Sous l'oeil blasé d'une gardienne qui s'ennuie sur son tabouret, des touristes en bermuda suivent la voix monocorde d'un audioguide pour arriver devant le clou de l'exposition, "Le Christ et la femme adultère" (1653, Nicolas Poussin), où Jésus dit à la foule prête à lapider la fautive: "Que celui qui est sans péché jette la première pierre".
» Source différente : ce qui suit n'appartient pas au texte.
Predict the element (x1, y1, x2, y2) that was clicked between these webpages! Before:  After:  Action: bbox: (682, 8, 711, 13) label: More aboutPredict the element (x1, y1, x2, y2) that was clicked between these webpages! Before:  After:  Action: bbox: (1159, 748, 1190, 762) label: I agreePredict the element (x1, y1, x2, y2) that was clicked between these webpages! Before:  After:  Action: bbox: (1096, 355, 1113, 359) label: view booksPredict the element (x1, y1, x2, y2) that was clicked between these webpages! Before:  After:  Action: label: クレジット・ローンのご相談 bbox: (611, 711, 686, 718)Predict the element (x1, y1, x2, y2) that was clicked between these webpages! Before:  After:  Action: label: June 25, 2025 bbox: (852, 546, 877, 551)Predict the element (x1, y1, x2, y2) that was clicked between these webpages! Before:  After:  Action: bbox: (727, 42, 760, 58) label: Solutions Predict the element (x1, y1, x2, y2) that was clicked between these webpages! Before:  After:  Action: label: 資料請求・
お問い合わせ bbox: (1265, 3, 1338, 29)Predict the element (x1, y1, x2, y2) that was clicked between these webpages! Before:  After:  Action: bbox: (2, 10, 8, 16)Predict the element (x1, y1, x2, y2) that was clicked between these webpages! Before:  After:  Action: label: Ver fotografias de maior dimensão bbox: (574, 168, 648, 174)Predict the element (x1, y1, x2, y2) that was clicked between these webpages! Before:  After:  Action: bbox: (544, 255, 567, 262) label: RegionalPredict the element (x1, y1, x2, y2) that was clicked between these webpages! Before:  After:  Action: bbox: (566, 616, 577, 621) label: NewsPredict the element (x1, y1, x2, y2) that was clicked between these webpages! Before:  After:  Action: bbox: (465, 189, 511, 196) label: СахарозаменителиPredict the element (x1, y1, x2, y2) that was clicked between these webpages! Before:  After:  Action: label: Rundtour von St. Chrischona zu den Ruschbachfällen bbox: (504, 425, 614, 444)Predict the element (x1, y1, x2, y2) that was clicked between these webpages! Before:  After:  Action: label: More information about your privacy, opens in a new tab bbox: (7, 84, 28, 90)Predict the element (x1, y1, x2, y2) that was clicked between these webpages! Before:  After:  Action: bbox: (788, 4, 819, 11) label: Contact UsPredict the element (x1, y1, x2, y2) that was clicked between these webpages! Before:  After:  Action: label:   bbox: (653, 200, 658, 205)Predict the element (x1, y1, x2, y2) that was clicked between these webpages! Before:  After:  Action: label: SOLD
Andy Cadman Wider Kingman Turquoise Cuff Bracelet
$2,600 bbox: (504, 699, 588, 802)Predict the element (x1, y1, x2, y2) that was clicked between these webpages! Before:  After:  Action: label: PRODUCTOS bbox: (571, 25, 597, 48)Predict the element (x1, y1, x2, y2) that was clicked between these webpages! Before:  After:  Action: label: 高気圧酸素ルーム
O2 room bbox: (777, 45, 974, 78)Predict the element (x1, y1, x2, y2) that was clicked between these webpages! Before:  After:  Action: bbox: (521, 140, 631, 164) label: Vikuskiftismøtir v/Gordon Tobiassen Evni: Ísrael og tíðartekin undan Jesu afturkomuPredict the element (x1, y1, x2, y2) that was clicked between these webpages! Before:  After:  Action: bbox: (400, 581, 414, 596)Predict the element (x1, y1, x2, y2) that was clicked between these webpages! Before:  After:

C'est devant cette toile dédouanant l'adultérine que se déroule l'intrigue misogyne de "Cosi fan tutte" (Mozart, 1790). Don Alfonso, un ami, propose un test à deux amants: faire croire à leurs promises qu'ils partent à la guerre, puis revenir et tenter de les séduire, travestis en inconnus.
Alfonso, cynique et blasé, cherche ainsi à prouver aux deux amoureux transis, trop sûrs d'eux-mêmes, que leurs femmes sont par essence infidèles, qu'elles sont "toutes les mêmes" ("Ainsi font-elles toutes", traduction de "cosi fan tutte").
"Misogyne? Certainement", acquiesce Dominique Pitoiset. "Mais ce pari stupide est surtout narcissique: ça ne peut arriver qu'aux autres, pensent les amants".
Persuadé que "l'opéra dialogue avec son temps", il a tenu à une mise en scène contemporaine, au décor très réaliste, qui oppose le "piège grossier misogyne", selon lui, au tableau rédempteur de Poussin, un rééquilibrage encore accentué par des messages féministes qui peuplent le second acte. "En pleine crise Covid et des relations hommes-femmes, je me suis intéressé à une lecture plus morale d'une oeuvre qui semblait libertine", explique-t-il.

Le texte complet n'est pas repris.